Exercise
In this exercise, return each entry exactly as given.

Data extract
● ● ● ● ● ● ●

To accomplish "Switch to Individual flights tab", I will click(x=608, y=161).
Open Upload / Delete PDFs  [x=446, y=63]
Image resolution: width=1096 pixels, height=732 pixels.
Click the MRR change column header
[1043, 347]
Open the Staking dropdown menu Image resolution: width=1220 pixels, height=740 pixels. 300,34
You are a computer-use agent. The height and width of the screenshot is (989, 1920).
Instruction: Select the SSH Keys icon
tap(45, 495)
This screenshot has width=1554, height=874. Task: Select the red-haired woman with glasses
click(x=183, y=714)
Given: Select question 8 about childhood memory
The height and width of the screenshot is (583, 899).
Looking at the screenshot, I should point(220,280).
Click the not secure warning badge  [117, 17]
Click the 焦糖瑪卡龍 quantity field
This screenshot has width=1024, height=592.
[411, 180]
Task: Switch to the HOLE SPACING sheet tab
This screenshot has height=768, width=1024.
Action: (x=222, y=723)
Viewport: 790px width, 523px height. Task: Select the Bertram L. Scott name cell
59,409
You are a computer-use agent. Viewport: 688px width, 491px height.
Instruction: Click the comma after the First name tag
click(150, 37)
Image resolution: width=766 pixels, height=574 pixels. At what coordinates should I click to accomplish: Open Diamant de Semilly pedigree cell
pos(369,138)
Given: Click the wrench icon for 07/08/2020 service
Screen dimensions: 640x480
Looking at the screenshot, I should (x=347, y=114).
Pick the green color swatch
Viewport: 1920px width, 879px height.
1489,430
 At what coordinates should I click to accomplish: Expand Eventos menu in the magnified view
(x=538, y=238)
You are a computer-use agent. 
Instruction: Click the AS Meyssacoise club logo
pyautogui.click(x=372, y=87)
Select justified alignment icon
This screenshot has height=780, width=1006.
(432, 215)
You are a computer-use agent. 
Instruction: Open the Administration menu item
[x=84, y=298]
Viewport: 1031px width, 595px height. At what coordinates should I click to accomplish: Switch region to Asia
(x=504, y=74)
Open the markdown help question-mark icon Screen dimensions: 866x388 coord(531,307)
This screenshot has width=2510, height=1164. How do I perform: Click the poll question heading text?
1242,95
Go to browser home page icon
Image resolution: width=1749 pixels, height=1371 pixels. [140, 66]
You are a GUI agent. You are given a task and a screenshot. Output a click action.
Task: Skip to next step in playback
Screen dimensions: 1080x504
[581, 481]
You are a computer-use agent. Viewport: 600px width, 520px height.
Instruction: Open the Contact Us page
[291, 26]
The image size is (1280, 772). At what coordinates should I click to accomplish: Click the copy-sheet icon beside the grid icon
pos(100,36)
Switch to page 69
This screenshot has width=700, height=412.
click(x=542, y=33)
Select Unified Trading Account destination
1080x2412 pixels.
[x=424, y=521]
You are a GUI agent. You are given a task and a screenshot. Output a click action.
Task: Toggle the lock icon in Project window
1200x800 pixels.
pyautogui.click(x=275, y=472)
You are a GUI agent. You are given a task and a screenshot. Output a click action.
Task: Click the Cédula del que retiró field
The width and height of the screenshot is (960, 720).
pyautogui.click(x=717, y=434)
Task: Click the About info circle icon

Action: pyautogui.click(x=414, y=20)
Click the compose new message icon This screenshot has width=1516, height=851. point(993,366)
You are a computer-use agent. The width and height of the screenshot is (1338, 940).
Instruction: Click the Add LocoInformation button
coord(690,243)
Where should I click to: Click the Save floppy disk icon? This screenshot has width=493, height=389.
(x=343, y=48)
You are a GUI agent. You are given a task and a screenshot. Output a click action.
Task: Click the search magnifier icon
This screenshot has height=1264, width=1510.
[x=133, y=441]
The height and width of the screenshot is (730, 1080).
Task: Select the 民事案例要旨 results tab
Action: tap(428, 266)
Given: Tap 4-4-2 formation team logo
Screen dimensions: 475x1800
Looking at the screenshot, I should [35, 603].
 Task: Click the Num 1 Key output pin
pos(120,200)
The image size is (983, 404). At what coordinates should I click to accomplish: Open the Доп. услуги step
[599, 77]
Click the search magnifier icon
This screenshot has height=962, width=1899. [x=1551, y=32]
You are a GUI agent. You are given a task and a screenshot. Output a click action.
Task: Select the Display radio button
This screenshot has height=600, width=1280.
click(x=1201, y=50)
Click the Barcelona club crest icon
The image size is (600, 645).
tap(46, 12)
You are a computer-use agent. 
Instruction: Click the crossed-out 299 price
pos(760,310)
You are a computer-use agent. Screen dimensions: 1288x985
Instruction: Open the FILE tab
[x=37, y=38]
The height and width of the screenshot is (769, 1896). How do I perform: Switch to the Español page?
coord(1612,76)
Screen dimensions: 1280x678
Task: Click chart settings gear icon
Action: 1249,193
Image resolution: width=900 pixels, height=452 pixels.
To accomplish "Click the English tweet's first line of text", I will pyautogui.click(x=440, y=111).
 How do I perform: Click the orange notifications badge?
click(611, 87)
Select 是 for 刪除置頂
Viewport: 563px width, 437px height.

● ● ● ● ● ● ●

Task result
To accomplish "Switch to Individual flights tab", I will click(x=608, y=161).
Open Upload / Delete PDFs  [x=446, y=63]
Image resolution: width=1096 pixels, height=732 pixels.
Click the MRR change column header
[1043, 347]
Open the Staking dropdown menu Image resolution: width=1220 pixels, height=740 pixels. 300,34
You are a computer-use agent. The height and width of the screenshot is (989, 1920).
Instruction: Select the SSH Keys icon
tap(45, 495)
This screenshot has width=1554, height=874. Task: Select the red-haired woman with glasses
click(x=183, y=714)
Given: Select question 8 about childhood memory
The height and width of the screenshot is (583, 899).
Looking at the screenshot, I should point(220,280).
Click the not secure warning badge  [117, 17]
Click the 焦糖瑪卡龍 quantity field
This screenshot has width=1024, height=592.
[411, 180]
Task: Switch to the HOLE SPACING sheet tab
This screenshot has height=768, width=1024.
Action: (x=222, y=723)
Viewport: 790px width, 523px height. Task: Select the Bertram L. Scott name cell
59,409
You are a computer-use agent. Viewport: 688px width, 491px height.
Instruction: Click the comma after the First name tag
click(150, 37)
Image resolution: width=766 pixels, height=574 pixels. At what coordinates should I click to accomplish: Open Diamant de Semilly pedigree cell
pos(369,138)
Given: Click the wrench icon for 07/08/2020 service
Screen dimensions: 640x480
Looking at the screenshot, I should (x=347, y=114).
Pick the green color swatch
Viewport: 1920px width, 879px height.
1489,430
 At what coordinates should I click to accomplish: Expand Eventos menu in the magnified view
(x=538, y=238)
You are a computer-use agent. 
Instruction: Click the AS Meyssacoise club logo
pyautogui.click(x=372, y=87)
Select justified alignment icon
This screenshot has height=780, width=1006.
(432, 215)
You are a computer-use agent. 
Instruction: Open the Administration menu item
[x=84, y=298]
Viewport: 1031px width, 595px height. At what coordinates should I click to accomplish: Switch region to Asia
(x=504, y=74)
Open the markdown help question-mark icon Screen dimensions: 866x388 coord(531,307)
This screenshot has width=2510, height=1164. How do I perform: Click the poll question heading text?
1242,95
Go to browser home page icon
Image resolution: width=1749 pixels, height=1371 pixels. [140, 66]
You are a GUI agent. You are given a task and a screenshot. Output a click action.
Task: Skip to next step in playback
Screen dimensions: 1080x504
[581, 481]
You are a computer-use agent. Viewport: 600px width, 520px height.
Instruction: Open the Contact Us page
[291, 26]
The image size is (1280, 772). At what coordinates should I click to accomplish: Click the copy-sheet icon beside the grid icon
pos(100,36)
Switch to page 69
This screenshot has width=700, height=412.
click(x=542, y=33)
Select Unified Trading Account destination
1080x2412 pixels.
[x=424, y=521]
You are a GUI agent. You are given a task and a screenshot. Output a click action.
Task: Toggle the lock icon in Project window
1200x800 pixels.
pyautogui.click(x=275, y=472)
You are a GUI agent. You are given a task and a screenshot. Output a click action.
Task: Click the Cédula del que retiró field
The width and height of the screenshot is (960, 720).
pyautogui.click(x=717, y=434)
Task: Click the About info circle icon

Action: pyautogui.click(x=414, y=20)
Click the compose new message icon This screenshot has width=1516, height=851. point(993,366)
You are a computer-use agent. The width and height of the screenshot is (1338, 940).
Instruction: Click the Add LocoInformation button
coord(690,243)
Where should I click to: Click the Save floppy disk icon? This screenshot has width=493, height=389.
(x=343, y=48)
You are a GUI agent. You are given a task and a screenshot. Output a click action.
Task: Click the search magnifier icon
This screenshot has height=1264, width=1510.
[x=133, y=441]
The height and width of the screenshot is (730, 1080).
Task: Select the 民事案例要旨 results tab
Action: tap(428, 266)
Given: Tap 4-4-2 formation team logo
Screen dimensions: 475x1800
Looking at the screenshot, I should [35, 603].
 Task: Click the Num 1 Key output pin
pos(120,200)
The image size is (983, 404). At what coordinates should I click to accomplish: Open the Доп. услуги step
[599, 77]
Click the search magnifier icon
This screenshot has height=962, width=1899. [x=1551, y=32]
You are a GUI agent. You are given a task and a screenshot. Output a click action.
Task: Select the Display radio button
This screenshot has height=600, width=1280.
click(x=1201, y=50)
Click the Barcelona club crest icon
The image size is (600, 645).
tap(46, 12)
You are a computer-use agent. 
Instruction: Click the crossed-out 299 price
pos(760,310)
You are a computer-use agent. Screen dimensions: 1288x985
Instruction: Open the FILE tab
[x=37, y=38]
The height and width of the screenshot is (769, 1896). How do I perform: Switch to the Español page?
coord(1612,76)
Screen dimensions: 1280x678
Task: Click chart settings gear icon
Action: 1249,193
Image resolution: width=900 pixels, height=452 pixels.
To accomplish "Click the English tweet's first line of text", I will pyautogui.click(x=440, y=111).
 How do I perform: Click the orange notifications badge?
click(611, 87)
Select 是 for 刪除置頂
Viewport: 563px width, 437px height.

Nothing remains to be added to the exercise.